Japans Anteil an Strom aus fossilen Brennstoffen, der ohnehin schon bei rund 80 Prozent liegt, dürfte damit weiter hoch bleiben. Diese Entwicklung ist für Industrieländer untypisch – steigen diese doch immer öfter aus Kohle, Öl und Gas aus, während vor allem in energiehungrigen Staaten wie China und Japan neue Kohlekraftwerke gerade so aus dem Boden sprießen. Global verringert sich der Anteil von Energie aus Kohlekraft dennoch weniger. Seit den negativen Erfahrungen mit den Ölpreisschocks der 1970er beharrt das Land aber auf seiner Kohlestrategie. Zudem ist Japan der zweitgrößte Investor in Kohlekraftwerke im Ausland.
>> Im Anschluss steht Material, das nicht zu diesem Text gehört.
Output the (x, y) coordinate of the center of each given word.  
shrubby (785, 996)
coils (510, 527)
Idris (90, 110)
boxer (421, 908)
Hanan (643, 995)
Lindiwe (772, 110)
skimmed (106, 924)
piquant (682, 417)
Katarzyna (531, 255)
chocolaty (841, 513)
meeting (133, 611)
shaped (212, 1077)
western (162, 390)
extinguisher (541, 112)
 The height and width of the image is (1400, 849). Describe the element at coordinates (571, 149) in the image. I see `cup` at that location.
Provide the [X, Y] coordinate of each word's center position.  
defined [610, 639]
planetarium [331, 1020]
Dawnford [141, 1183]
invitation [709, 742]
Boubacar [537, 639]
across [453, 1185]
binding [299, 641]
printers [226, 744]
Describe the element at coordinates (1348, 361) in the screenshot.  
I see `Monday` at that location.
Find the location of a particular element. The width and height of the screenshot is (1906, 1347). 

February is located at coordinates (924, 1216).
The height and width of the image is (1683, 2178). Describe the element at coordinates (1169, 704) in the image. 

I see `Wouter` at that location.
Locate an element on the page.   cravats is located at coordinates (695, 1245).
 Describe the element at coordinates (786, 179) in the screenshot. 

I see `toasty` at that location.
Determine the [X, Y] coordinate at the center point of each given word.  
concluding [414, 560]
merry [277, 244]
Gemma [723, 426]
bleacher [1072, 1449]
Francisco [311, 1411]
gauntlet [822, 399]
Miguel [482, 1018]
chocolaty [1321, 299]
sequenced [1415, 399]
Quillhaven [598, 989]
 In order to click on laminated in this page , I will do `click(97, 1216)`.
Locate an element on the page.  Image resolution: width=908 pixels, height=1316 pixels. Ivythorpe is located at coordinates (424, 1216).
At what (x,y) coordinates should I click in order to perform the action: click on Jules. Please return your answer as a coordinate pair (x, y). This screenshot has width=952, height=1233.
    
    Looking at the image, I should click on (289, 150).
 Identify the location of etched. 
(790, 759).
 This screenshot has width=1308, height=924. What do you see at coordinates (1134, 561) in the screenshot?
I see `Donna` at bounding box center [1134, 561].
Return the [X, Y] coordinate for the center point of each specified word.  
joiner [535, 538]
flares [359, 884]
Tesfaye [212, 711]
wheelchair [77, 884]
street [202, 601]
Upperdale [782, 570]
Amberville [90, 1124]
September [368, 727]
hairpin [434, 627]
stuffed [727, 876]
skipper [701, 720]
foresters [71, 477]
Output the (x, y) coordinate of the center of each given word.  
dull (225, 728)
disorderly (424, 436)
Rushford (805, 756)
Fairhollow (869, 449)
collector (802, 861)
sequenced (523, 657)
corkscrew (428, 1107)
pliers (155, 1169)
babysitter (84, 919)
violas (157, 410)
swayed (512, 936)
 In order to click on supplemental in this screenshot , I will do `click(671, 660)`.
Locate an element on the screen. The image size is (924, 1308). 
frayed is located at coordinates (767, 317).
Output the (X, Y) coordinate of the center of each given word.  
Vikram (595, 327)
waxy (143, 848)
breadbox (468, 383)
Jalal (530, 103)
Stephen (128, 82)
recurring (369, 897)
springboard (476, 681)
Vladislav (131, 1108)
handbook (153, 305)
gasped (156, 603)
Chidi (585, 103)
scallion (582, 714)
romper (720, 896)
Für besonderen Unmut bei Klimaschützern in Japan sorgt auch, dass sich der Staat während der Olympischen Spielen im Sommer 2020 als einer der grünsten Veranstalter aller Zeiten inszenieren möchte – so soll etwa der gesamte Strom für die Tokioter Spiele aus erneuerbaren Energien kommen. Die Proteste zielen vor allem auf Japans neuen Umweltminister Shinjirō Koizumi ab. Er folgte kürzlich auf Yoshiaki Harada, der sich nur ein Jahr im Amt halten konnte. Harada hatte versprochen, keine großen neuen Kohlekraftwerke mehr zu erlauben.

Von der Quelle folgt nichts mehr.